======== ZU VERARBEITENDE EINTRÄGE

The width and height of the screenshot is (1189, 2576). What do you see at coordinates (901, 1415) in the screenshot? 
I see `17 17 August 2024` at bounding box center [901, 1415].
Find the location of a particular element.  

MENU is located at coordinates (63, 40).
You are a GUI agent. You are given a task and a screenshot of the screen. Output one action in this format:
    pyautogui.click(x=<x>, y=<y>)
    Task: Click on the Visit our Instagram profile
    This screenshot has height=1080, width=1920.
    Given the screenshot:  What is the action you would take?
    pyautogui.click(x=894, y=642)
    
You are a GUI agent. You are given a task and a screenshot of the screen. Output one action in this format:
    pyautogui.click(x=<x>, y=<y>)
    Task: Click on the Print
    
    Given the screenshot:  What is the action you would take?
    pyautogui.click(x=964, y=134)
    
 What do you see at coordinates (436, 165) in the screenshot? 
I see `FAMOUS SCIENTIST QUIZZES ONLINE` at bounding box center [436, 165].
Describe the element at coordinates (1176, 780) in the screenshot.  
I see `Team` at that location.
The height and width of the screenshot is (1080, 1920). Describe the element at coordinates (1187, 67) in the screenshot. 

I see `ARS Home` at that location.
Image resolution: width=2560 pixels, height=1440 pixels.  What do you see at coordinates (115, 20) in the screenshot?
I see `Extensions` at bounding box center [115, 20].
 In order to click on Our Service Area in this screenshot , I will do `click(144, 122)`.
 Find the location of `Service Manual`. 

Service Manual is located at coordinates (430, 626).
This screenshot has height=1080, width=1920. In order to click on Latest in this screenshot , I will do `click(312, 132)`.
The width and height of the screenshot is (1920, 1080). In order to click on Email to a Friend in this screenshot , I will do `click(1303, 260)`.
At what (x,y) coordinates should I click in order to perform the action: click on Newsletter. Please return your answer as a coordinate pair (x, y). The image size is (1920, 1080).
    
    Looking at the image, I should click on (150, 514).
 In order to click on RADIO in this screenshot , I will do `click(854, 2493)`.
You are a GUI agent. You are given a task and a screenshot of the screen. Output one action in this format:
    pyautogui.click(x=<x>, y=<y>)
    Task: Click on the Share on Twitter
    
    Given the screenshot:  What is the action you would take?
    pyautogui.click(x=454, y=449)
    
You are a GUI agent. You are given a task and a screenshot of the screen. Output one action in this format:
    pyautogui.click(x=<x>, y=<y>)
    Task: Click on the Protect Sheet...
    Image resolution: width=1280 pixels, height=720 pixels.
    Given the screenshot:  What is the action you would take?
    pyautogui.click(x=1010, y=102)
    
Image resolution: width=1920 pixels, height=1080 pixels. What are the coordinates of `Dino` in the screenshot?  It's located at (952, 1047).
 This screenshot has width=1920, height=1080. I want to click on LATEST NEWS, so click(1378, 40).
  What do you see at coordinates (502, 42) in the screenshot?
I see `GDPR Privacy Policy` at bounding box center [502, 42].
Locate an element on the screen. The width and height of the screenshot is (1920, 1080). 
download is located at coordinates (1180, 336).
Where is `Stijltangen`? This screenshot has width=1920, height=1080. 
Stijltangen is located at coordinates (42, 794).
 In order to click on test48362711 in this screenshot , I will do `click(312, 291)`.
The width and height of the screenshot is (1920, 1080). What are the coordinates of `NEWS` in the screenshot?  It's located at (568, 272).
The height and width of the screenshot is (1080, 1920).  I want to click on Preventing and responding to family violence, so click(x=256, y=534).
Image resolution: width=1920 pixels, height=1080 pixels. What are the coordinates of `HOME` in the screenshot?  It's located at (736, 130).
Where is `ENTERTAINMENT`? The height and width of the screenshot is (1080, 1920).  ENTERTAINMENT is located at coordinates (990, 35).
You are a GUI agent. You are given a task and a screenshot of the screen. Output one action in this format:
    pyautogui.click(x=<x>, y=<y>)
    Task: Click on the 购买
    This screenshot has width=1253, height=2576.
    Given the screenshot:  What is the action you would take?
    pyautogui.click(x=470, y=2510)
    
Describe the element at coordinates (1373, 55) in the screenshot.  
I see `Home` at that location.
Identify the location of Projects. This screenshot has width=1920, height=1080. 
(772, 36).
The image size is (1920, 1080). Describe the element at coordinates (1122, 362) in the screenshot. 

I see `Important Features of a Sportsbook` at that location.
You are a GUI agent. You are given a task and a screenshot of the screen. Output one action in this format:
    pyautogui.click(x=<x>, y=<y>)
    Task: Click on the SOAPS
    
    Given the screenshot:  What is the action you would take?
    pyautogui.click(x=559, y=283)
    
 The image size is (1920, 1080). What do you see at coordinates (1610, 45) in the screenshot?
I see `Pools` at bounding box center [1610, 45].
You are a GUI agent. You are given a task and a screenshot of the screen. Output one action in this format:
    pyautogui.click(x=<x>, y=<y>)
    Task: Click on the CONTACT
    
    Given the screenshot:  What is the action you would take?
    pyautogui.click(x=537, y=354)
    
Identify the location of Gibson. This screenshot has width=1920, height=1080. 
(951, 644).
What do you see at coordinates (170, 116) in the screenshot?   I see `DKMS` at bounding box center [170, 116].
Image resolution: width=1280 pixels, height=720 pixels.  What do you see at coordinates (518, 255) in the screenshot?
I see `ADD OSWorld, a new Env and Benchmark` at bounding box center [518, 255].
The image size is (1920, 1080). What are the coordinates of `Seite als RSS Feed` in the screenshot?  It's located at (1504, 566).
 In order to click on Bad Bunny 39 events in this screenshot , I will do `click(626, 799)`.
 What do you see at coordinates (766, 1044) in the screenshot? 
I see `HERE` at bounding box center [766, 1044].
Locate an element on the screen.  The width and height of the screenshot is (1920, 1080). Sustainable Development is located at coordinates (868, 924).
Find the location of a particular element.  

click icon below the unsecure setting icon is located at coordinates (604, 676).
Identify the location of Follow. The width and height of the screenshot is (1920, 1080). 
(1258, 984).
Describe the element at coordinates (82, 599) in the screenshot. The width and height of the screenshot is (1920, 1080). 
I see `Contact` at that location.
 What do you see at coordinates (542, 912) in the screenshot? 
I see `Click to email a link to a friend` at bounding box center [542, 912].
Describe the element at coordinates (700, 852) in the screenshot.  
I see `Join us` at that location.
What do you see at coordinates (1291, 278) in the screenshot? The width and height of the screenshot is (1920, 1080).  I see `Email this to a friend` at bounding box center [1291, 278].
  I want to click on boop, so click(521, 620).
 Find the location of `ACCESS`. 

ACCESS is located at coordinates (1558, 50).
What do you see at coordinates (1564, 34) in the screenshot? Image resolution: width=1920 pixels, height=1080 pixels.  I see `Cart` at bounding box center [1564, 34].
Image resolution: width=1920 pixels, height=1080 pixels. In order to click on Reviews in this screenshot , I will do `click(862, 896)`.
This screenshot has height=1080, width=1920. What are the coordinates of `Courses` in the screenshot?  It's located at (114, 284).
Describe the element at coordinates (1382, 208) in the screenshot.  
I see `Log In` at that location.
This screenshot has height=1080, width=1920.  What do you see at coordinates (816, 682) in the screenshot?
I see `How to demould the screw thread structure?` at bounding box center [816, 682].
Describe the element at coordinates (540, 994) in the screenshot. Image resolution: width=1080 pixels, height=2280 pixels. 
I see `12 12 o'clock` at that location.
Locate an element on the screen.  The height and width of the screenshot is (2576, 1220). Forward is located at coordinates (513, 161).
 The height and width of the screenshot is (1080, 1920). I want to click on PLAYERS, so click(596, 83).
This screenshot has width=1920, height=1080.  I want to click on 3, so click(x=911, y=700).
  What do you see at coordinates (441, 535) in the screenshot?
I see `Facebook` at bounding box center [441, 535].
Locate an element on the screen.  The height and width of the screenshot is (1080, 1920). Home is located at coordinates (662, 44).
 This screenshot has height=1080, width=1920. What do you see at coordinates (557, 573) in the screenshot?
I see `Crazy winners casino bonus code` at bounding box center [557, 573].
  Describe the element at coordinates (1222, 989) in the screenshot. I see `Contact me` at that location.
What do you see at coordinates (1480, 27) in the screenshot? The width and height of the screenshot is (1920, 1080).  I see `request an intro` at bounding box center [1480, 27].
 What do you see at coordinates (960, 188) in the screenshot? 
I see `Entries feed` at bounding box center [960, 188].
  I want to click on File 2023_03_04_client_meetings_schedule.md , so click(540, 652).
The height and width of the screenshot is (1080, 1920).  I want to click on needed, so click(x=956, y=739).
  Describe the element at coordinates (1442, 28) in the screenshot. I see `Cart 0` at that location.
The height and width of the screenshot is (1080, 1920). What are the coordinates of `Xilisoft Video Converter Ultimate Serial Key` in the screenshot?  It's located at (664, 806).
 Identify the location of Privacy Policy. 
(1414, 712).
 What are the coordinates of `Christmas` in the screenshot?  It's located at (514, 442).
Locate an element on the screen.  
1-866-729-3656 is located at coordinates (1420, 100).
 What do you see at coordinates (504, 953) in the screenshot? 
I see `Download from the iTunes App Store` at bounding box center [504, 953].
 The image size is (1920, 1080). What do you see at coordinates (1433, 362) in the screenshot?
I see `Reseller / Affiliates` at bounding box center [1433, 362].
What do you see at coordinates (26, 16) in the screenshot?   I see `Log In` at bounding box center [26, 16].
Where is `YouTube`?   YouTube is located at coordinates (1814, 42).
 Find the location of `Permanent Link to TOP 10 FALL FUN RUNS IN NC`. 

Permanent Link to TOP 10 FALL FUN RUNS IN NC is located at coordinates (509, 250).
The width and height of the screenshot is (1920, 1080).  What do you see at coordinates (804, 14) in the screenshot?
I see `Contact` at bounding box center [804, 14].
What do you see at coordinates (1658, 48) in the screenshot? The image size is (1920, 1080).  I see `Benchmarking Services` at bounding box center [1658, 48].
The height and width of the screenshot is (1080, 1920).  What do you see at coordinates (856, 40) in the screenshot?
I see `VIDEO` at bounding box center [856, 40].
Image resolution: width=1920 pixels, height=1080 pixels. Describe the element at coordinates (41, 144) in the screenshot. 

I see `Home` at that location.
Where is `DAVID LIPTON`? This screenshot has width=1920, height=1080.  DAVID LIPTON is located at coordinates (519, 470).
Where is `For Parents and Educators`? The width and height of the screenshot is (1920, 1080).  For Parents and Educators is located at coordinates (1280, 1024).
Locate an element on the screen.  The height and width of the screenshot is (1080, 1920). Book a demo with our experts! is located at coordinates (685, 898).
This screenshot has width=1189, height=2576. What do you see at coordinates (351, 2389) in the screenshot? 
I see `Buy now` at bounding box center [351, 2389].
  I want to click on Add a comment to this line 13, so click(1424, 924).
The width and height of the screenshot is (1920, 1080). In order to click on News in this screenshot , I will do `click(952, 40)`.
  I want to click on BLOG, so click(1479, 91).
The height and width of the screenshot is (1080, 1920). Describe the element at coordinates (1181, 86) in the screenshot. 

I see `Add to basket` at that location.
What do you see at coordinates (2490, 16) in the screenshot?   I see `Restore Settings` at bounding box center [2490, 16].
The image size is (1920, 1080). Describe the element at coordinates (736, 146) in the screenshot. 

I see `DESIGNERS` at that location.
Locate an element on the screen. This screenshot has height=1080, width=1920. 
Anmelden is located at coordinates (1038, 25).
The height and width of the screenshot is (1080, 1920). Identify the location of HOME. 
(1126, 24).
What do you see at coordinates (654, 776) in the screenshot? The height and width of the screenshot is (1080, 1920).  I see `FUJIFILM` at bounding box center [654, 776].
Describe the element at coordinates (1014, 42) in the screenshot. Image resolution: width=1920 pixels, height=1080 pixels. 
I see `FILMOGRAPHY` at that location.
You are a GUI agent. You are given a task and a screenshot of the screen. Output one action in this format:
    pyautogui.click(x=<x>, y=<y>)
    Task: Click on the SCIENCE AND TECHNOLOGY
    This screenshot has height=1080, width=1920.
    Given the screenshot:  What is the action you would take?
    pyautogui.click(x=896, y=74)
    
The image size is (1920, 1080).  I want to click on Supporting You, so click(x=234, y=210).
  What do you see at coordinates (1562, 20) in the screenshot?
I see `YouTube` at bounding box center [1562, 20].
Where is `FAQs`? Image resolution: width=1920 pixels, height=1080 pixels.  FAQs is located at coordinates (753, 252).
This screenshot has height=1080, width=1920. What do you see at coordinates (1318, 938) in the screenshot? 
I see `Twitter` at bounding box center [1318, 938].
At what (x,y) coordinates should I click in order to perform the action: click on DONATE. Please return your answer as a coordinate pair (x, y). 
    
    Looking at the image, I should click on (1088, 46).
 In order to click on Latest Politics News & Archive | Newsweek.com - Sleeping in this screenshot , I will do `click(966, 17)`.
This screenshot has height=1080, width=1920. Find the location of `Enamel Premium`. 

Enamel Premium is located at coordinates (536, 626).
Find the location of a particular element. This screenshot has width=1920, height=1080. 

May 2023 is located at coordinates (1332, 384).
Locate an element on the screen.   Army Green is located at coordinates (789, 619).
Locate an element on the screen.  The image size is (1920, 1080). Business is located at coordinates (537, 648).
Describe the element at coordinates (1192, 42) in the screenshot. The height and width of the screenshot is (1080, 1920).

================

## [AUFGABE]
Gib die Zeilen von der Zeile mit „What do you see at coordinates (502, 42)“ bis zur Zeile mit „In order to click on test48362711“ erneut aus und ersetze darin „element“ durch „item“. Alles Übrige bleibt unverändert.

## [LÖSUNG]
  What do you see at coordinates (502, 42) in the screenshot?
I see `GDPR Privacy Policy` at bounding box center [502, 42].
Locate an item on the screen. The width and height of the screenshot is (1920, 1080). 
download is located at coordinates (1180, 336).
Where is `Stijltangen`? This screenshot has width=1920, height=1080. 
Stijltangen is located at coordinates (42, 794).
 In order to click on test48362711 in this screenshot , I will do `click(312, 291)`.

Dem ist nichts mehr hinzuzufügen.